**WHAT IS BEING ASKED**. Once you reach the line that holds "Task: Open the" in the listing below, output it and every line after it through the line that holds "This screenshot has height=479, width=900.", word for word.

**DATA**.
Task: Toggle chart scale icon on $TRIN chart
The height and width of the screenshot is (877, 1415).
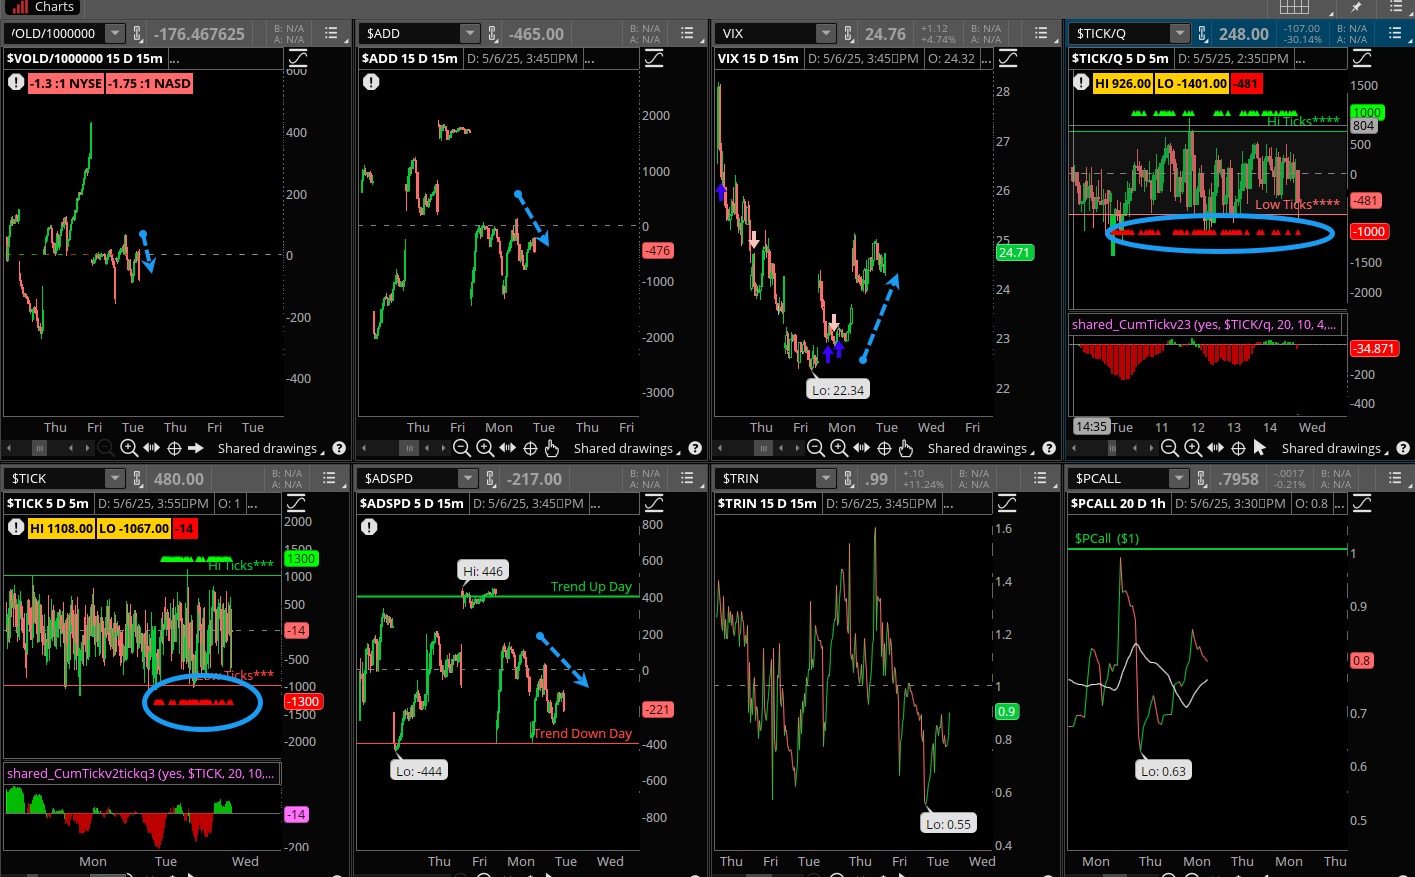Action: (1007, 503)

--

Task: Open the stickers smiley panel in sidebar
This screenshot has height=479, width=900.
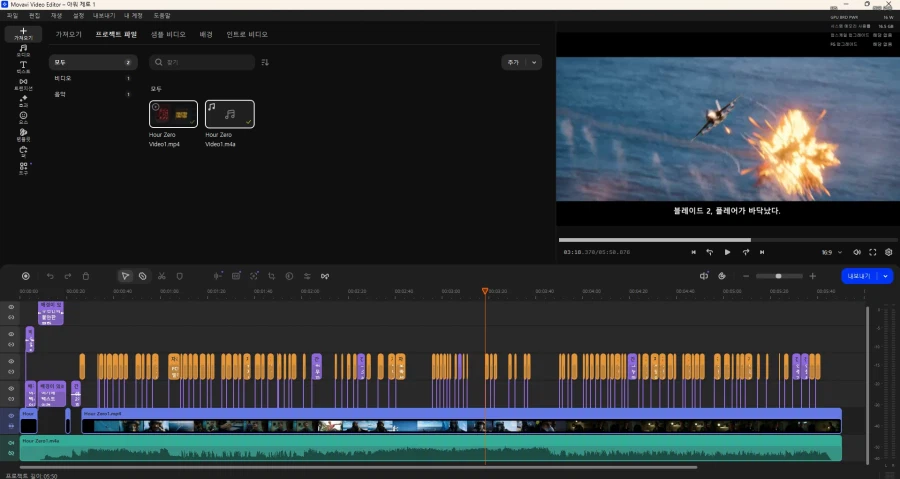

==

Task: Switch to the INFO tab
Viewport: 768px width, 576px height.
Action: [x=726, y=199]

**RESPONSE**.
Task: Open the stickers smiley panel in sidebar
This screenshot has height=479, width=900.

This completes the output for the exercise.